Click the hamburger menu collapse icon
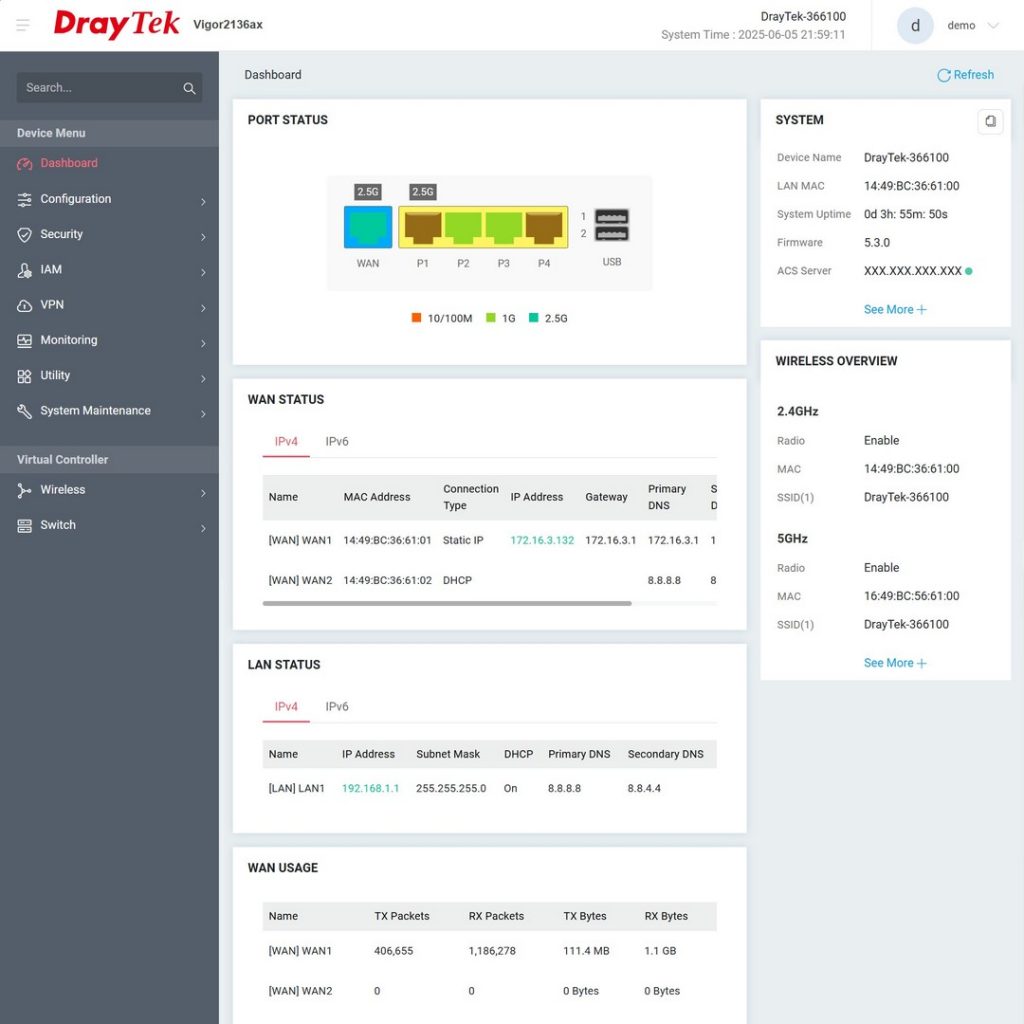The image size is (1024, 1024). click(x=23, y=25)
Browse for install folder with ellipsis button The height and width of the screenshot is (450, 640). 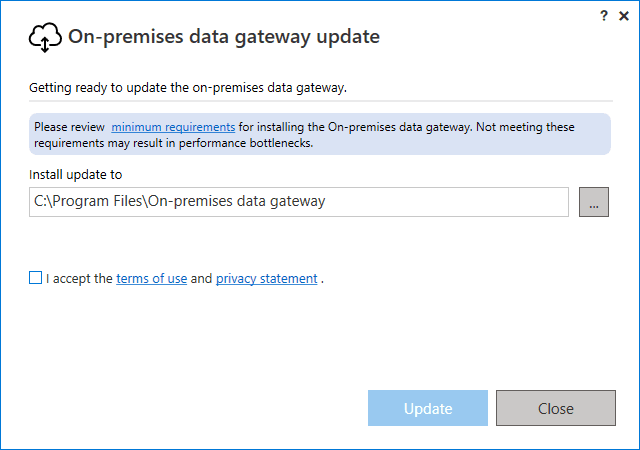pos(594,202)
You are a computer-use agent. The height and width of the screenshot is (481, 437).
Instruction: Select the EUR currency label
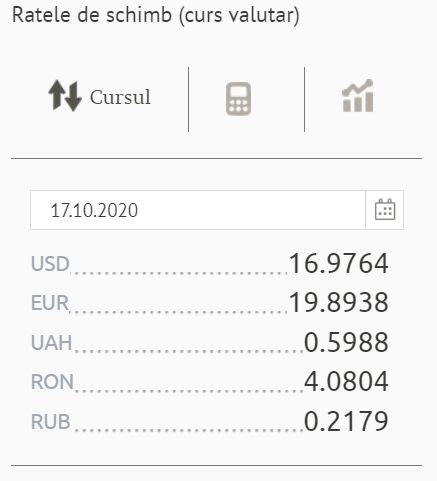tap(50, 303)
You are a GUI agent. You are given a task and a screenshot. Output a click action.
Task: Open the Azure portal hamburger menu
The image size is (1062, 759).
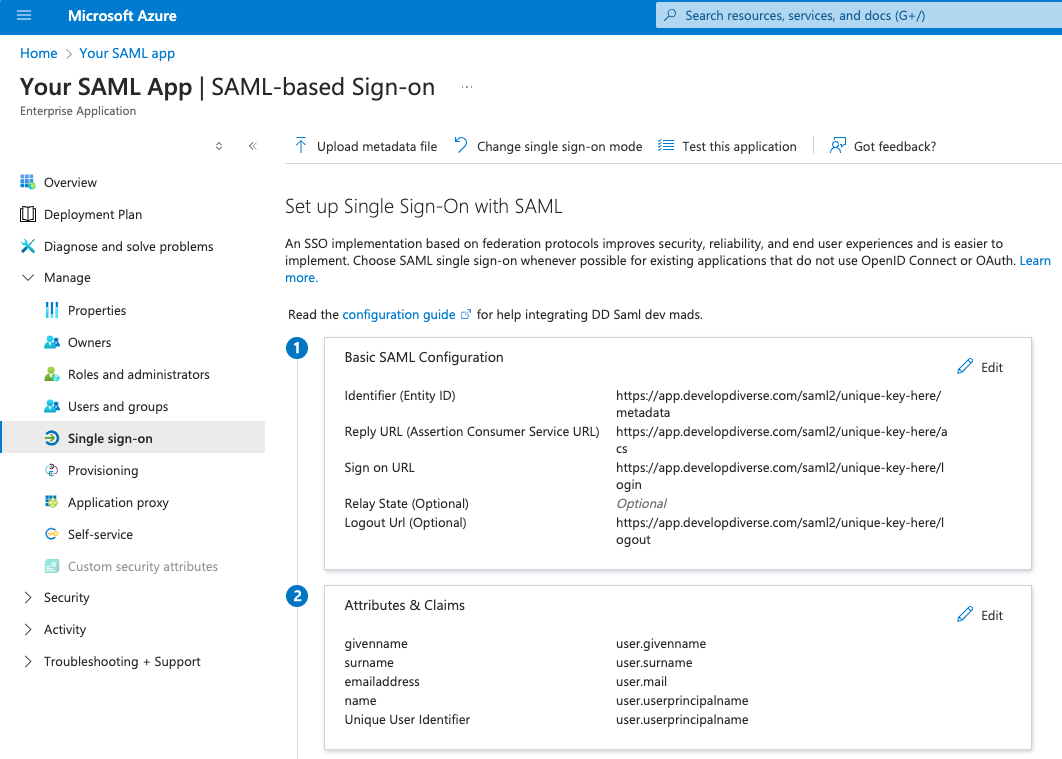point(24,16)
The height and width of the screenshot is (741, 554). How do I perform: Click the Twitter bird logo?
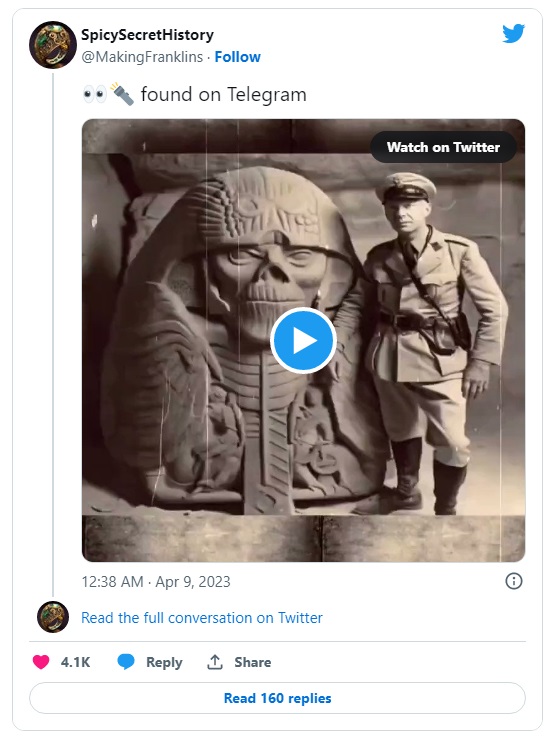click(513, 33)

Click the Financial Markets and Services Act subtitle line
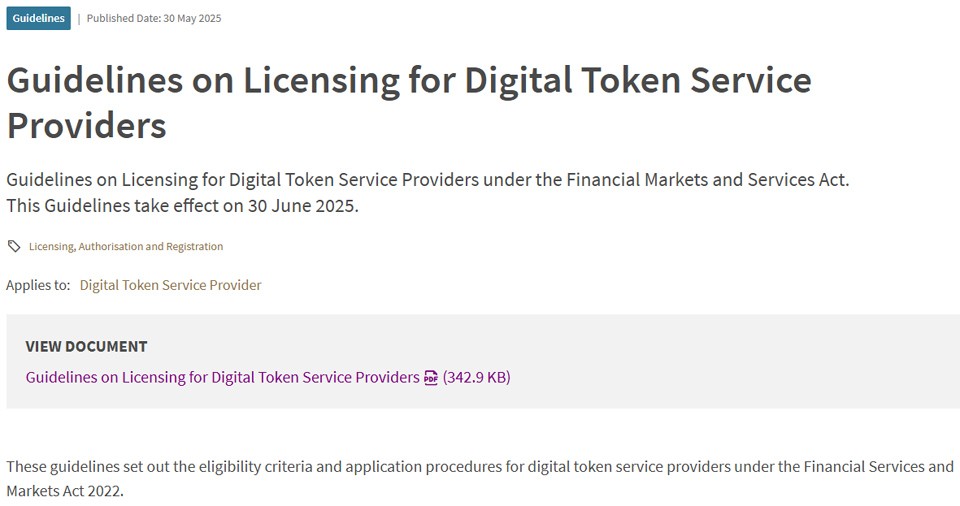click(x=427, y=180)
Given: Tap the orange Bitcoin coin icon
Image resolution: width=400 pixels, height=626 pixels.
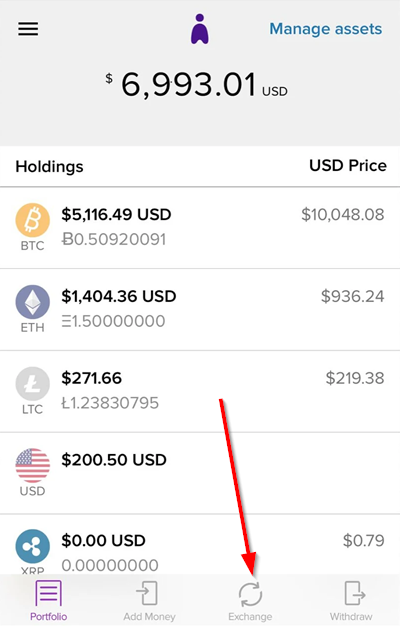Looking at the screenshot, I should 33,220.
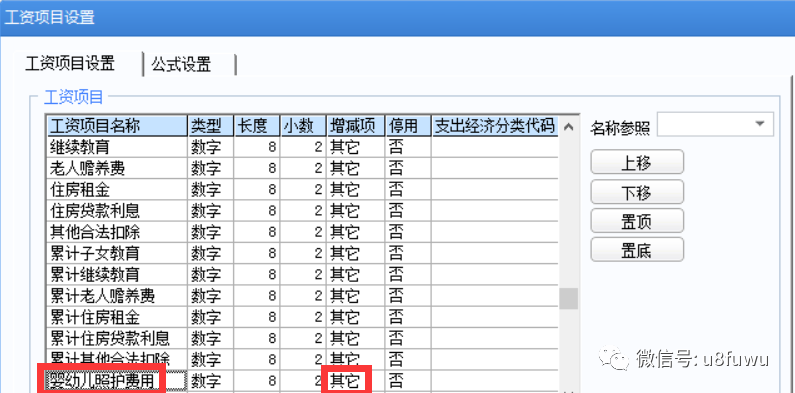
Task: Click the 婴幼儿照护费用 name field
Action: click(117, 381)
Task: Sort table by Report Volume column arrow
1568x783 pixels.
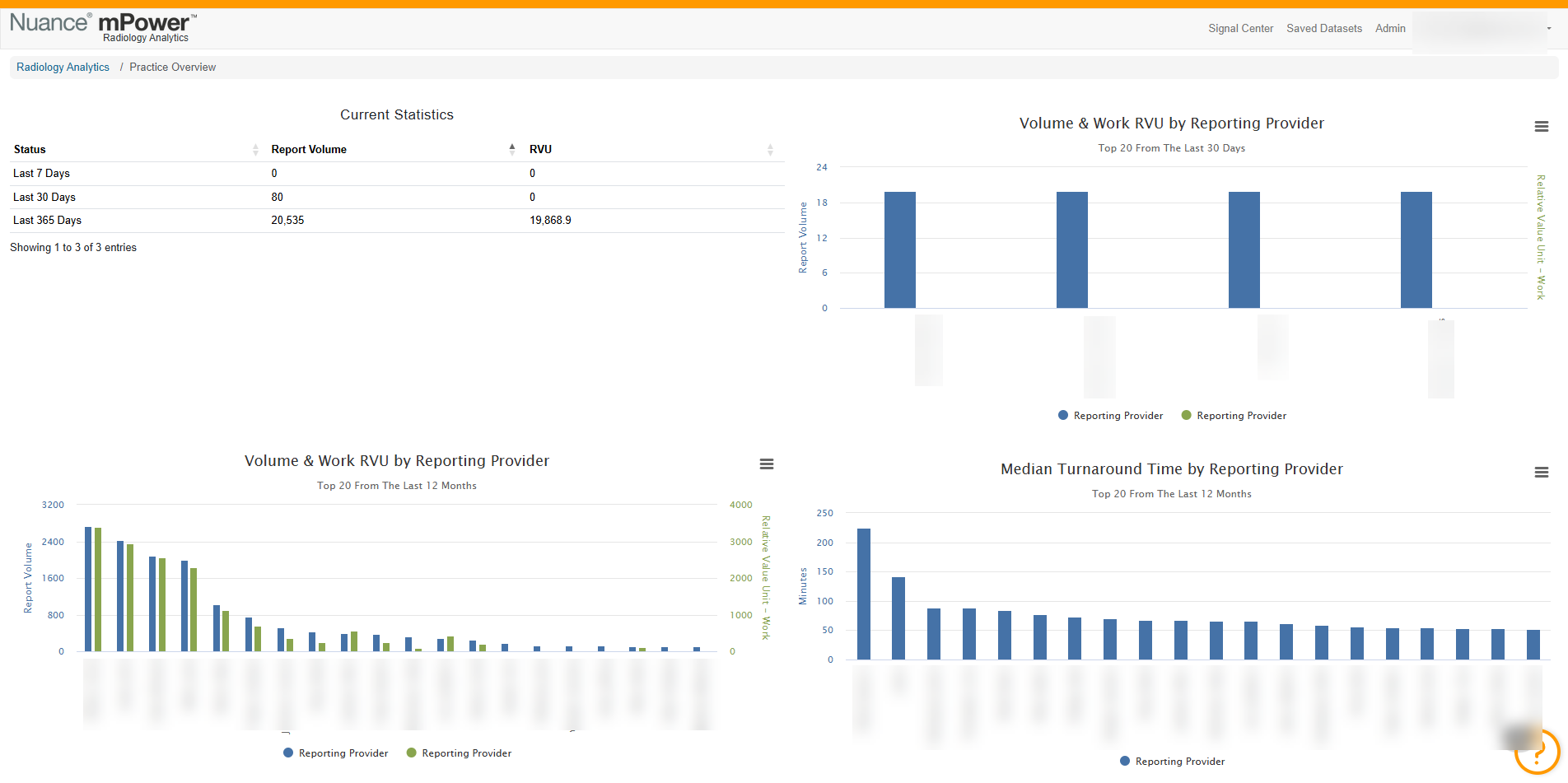Action: pos(512,149)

+ + +

» **Work instruction**:
After locating the line that holds "The image size is (1062, 759).", output exactly the lines from it through the last line of the material above, inclusive, without pictures.

» **Response box**:
The image size is (1062, 759).
point(24,16)
The height and width of the screenshot is (741, 554). How do I perform: Click the Twitter bird logo?
click(513, 33)

Click the Financial Markets and Services Act subtitle line
click(x=427, y=180)
Given: Tap the orange Bitcoin coin icon
Image resolution: width=400 pixels, height=626 pixels.
Looking at the screenshot, I should 33,220.
Task: Click the 婴幼儿照护费用 name field
Action: click(117, 381)
Task: Sort table by Report Volume column arrow
1568x783 pixels.
Action: pos(512,149)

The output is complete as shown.